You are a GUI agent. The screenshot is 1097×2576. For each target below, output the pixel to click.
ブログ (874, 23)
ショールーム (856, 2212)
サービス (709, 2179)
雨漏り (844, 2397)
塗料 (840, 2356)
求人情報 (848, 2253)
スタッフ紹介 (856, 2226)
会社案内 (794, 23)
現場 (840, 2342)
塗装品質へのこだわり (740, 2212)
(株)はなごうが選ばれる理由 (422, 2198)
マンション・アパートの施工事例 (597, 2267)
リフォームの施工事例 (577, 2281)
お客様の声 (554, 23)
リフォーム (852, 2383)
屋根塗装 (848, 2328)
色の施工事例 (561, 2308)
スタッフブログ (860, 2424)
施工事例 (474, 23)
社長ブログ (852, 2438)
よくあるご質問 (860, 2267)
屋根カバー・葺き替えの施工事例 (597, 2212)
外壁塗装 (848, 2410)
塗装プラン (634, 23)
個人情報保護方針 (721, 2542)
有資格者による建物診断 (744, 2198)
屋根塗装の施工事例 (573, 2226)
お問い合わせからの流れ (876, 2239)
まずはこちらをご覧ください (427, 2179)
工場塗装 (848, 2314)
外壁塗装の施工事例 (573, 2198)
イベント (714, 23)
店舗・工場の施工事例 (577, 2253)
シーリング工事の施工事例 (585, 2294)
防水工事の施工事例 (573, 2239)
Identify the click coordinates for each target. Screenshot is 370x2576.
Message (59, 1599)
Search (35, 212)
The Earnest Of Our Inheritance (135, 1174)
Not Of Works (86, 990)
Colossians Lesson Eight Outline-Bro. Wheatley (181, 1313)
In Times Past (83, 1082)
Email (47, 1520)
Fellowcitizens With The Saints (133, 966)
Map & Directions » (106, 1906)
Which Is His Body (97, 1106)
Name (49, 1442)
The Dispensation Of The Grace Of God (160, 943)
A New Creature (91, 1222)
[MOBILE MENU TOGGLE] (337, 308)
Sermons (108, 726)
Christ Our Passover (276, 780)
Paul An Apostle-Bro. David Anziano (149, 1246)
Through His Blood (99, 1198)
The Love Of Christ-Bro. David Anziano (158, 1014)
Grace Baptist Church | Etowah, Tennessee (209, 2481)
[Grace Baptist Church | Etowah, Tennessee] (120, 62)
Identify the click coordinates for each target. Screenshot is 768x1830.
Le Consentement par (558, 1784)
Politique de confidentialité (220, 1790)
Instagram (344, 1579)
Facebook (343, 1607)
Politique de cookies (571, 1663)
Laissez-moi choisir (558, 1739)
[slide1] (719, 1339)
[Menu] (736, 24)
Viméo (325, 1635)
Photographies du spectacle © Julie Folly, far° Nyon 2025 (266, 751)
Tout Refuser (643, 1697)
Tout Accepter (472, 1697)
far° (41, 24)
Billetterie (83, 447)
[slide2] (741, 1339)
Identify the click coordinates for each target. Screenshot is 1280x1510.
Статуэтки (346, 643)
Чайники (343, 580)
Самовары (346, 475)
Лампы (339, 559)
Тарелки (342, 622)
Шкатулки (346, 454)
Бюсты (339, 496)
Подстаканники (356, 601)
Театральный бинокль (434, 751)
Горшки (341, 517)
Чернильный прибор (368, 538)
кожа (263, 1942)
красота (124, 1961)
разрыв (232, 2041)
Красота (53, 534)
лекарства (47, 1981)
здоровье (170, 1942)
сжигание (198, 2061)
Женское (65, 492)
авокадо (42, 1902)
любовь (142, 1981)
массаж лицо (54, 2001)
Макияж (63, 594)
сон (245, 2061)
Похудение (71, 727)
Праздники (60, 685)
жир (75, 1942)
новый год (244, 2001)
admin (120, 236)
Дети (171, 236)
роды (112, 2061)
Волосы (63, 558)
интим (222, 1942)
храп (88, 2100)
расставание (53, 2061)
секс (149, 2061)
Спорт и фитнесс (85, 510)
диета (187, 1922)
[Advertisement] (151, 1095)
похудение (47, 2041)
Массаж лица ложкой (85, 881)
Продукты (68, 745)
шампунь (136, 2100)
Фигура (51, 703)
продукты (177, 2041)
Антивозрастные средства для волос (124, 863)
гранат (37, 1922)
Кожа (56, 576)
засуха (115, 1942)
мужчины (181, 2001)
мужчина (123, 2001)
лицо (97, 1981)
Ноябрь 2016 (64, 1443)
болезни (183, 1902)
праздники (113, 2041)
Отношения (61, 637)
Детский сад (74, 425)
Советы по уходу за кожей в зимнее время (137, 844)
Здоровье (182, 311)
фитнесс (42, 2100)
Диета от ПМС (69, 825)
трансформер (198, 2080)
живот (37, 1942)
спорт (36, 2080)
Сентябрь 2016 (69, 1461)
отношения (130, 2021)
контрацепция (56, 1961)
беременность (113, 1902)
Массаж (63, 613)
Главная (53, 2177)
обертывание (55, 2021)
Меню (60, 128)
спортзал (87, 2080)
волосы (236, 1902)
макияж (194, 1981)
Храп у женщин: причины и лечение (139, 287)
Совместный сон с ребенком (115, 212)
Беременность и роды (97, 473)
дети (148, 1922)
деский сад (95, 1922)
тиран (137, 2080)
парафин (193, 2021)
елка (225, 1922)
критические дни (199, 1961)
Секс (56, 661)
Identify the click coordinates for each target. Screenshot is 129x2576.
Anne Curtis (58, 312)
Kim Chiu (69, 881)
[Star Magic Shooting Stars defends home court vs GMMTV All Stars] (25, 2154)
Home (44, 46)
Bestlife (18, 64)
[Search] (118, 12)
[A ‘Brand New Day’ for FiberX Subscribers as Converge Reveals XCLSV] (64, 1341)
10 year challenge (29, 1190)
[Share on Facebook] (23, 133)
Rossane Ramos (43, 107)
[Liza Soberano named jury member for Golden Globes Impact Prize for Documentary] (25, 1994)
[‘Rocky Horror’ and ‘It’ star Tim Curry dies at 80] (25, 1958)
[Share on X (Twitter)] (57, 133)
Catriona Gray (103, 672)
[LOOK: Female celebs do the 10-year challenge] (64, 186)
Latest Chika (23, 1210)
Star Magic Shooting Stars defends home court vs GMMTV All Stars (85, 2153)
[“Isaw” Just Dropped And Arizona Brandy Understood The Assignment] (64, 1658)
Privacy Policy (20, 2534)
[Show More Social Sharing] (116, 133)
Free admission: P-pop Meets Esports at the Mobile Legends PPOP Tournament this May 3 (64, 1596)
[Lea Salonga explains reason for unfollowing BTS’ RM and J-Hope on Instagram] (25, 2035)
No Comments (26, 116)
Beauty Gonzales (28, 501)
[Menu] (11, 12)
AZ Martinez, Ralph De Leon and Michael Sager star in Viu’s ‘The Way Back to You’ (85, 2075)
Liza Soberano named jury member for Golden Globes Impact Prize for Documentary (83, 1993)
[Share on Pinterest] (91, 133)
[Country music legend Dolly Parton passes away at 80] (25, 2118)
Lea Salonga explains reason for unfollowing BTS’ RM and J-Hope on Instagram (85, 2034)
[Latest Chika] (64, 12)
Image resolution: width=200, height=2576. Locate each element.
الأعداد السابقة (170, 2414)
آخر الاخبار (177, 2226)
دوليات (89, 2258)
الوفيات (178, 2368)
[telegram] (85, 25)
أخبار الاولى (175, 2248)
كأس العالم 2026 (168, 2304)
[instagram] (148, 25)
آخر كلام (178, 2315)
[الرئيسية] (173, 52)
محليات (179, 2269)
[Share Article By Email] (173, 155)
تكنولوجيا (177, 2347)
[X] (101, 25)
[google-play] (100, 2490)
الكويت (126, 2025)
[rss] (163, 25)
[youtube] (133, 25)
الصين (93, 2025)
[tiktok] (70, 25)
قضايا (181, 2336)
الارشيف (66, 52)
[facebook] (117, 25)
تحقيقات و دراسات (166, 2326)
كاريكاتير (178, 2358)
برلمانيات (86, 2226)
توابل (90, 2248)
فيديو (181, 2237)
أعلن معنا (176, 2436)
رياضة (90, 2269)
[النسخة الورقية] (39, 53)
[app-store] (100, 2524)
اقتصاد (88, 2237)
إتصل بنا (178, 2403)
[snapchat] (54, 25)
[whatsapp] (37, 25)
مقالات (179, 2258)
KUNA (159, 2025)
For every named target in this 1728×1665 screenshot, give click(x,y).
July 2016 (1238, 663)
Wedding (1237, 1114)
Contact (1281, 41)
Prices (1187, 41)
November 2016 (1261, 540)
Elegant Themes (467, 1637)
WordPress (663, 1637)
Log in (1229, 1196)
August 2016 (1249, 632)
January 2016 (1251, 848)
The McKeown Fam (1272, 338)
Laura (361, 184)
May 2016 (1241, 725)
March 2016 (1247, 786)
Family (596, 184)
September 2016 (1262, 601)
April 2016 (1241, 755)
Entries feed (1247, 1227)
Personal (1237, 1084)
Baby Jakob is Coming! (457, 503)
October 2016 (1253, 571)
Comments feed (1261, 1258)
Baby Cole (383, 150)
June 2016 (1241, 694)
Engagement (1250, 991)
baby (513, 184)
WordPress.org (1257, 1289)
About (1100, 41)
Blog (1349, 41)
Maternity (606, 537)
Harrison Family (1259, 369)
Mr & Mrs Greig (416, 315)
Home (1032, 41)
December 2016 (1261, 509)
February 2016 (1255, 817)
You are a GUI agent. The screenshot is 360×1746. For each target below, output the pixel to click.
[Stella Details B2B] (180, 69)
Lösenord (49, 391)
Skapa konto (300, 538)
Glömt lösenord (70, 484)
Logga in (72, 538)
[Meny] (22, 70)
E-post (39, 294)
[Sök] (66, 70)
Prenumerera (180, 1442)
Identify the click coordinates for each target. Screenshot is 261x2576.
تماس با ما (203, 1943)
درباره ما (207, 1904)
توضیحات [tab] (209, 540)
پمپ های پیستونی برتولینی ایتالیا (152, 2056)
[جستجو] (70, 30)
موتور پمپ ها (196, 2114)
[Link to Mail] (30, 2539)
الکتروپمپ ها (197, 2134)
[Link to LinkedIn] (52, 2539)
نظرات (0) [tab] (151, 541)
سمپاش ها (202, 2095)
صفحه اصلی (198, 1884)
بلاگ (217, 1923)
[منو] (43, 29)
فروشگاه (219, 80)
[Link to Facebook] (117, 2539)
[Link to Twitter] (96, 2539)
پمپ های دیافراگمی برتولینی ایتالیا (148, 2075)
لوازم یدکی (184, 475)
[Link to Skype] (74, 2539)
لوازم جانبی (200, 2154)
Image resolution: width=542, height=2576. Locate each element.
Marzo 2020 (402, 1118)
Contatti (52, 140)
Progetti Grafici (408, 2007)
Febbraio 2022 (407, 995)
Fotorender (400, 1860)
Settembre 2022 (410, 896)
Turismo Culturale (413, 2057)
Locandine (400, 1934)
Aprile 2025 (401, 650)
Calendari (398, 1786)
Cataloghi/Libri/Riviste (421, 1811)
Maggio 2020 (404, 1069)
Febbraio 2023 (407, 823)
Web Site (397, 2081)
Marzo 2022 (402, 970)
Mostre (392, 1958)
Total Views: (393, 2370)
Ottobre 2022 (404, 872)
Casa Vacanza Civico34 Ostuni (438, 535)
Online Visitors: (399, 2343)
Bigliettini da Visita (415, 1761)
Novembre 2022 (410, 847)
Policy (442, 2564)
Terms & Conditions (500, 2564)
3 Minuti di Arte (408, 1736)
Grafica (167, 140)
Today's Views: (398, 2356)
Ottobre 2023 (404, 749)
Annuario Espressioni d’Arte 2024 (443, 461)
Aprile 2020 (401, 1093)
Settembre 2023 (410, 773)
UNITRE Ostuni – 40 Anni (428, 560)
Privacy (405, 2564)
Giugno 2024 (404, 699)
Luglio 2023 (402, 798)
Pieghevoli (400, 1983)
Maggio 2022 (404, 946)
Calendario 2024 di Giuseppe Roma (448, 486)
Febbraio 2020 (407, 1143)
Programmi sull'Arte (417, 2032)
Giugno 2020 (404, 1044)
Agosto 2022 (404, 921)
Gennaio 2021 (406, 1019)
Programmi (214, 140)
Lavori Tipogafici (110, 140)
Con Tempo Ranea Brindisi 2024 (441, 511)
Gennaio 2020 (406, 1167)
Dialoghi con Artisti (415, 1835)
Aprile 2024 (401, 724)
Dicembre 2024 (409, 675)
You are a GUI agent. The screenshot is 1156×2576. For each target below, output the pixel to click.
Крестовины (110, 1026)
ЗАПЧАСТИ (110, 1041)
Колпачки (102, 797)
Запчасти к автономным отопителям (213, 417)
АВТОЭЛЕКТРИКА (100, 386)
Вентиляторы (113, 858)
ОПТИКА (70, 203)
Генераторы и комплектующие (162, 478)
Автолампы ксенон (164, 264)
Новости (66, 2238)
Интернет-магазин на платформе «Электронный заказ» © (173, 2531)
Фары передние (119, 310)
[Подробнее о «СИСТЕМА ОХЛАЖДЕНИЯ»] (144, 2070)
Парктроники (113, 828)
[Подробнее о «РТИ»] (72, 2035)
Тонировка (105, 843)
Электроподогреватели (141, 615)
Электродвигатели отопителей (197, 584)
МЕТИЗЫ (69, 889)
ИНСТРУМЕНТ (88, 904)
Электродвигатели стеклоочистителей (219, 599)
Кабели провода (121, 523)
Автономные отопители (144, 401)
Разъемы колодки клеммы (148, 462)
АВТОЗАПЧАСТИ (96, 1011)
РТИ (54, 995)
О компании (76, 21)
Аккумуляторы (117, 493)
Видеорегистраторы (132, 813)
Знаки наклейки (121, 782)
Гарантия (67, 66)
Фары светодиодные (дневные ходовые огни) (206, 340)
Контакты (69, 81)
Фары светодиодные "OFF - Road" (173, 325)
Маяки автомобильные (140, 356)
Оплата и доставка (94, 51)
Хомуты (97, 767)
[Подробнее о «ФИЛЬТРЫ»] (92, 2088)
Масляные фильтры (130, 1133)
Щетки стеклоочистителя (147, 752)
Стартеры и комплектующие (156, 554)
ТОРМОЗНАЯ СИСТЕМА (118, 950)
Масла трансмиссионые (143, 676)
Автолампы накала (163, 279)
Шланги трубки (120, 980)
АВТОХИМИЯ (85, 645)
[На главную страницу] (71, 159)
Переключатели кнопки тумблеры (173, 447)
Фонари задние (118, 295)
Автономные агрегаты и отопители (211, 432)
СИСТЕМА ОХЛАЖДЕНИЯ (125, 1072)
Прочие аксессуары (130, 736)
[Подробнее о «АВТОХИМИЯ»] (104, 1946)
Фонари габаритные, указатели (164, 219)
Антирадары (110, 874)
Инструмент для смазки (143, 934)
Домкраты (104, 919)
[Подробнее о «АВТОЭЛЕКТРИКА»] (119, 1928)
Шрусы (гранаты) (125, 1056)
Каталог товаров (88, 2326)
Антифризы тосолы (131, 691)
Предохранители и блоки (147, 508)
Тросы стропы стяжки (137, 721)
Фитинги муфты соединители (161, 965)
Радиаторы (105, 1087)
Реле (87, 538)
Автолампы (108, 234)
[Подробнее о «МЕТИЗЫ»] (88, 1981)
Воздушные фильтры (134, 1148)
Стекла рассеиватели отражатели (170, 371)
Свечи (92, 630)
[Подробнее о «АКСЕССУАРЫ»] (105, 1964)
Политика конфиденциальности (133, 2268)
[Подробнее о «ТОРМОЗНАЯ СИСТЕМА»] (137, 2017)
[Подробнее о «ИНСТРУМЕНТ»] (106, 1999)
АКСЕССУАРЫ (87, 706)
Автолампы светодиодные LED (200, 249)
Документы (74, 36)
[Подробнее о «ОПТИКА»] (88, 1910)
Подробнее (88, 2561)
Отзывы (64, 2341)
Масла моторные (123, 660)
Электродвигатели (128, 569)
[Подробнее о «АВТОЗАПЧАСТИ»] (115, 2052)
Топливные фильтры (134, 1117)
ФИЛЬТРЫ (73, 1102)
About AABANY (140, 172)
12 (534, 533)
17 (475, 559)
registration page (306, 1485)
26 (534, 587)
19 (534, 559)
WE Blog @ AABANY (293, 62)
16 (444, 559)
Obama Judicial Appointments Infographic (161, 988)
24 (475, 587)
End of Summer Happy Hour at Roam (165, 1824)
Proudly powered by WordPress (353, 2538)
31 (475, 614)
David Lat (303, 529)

----------

§ **What to do**: What lines of the material above hold the string "year"? Please copy them.

§ **Output for this exercise**:
10 year challenge (29, 1190)
[LOOK: Female celebs do the 10-year challenge] (64, 186)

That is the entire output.